EXERCISE INSTRUCTIONS → From the entries below, gather each line containing the word "will".

SUPPLIED RECORDS →

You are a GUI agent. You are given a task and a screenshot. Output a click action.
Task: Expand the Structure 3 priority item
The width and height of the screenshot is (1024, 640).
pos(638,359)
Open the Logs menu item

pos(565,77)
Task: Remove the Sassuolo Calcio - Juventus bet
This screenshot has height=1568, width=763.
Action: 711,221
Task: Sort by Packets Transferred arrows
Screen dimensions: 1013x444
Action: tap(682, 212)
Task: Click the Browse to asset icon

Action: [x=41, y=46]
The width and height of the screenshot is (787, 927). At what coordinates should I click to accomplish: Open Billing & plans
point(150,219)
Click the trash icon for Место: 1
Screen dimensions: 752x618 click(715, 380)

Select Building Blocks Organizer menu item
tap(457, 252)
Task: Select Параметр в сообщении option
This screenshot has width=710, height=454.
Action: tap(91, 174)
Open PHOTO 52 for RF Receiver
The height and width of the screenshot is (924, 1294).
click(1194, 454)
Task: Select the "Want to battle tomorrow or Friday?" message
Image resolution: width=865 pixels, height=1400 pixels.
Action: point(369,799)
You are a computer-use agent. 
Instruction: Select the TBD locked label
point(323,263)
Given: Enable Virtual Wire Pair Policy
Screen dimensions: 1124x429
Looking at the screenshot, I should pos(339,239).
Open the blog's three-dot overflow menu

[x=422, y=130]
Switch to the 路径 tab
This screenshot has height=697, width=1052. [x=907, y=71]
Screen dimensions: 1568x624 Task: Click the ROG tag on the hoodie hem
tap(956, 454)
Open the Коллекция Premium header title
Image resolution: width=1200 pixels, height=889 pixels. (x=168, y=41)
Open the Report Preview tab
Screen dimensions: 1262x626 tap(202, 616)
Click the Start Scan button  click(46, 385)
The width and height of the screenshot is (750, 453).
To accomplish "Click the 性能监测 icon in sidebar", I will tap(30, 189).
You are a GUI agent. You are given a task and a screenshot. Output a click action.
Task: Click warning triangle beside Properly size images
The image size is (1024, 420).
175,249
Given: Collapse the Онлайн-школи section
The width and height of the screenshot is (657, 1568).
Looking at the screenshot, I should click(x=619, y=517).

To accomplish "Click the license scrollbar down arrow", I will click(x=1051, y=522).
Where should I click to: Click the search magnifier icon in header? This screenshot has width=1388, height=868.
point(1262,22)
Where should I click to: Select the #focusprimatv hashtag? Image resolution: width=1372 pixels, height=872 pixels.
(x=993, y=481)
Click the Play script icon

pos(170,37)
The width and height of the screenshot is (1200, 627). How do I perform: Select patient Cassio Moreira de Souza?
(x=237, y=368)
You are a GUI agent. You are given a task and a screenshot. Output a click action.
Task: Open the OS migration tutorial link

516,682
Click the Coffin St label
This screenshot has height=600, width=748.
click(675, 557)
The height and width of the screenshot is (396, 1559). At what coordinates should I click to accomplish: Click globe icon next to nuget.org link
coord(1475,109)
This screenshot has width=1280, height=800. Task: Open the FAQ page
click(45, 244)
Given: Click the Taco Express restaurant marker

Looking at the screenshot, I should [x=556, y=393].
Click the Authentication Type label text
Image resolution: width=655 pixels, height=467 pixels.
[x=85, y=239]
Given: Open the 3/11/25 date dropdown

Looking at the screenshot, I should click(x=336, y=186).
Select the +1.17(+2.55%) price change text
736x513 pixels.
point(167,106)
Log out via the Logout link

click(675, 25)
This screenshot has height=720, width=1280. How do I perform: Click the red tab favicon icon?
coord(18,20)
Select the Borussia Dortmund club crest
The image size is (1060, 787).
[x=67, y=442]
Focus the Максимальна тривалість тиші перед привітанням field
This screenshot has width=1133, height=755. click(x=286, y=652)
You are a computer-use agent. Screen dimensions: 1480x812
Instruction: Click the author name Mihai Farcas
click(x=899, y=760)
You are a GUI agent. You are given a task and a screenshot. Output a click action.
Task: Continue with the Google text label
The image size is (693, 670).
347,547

EXPECTED OUTPUT →
To accomplish "Click the 性能监测 icon in sidebar", I will tap(30, 189).
To accomplish "Click the license scrollbar down arrow", I will click(x=1051, y=522).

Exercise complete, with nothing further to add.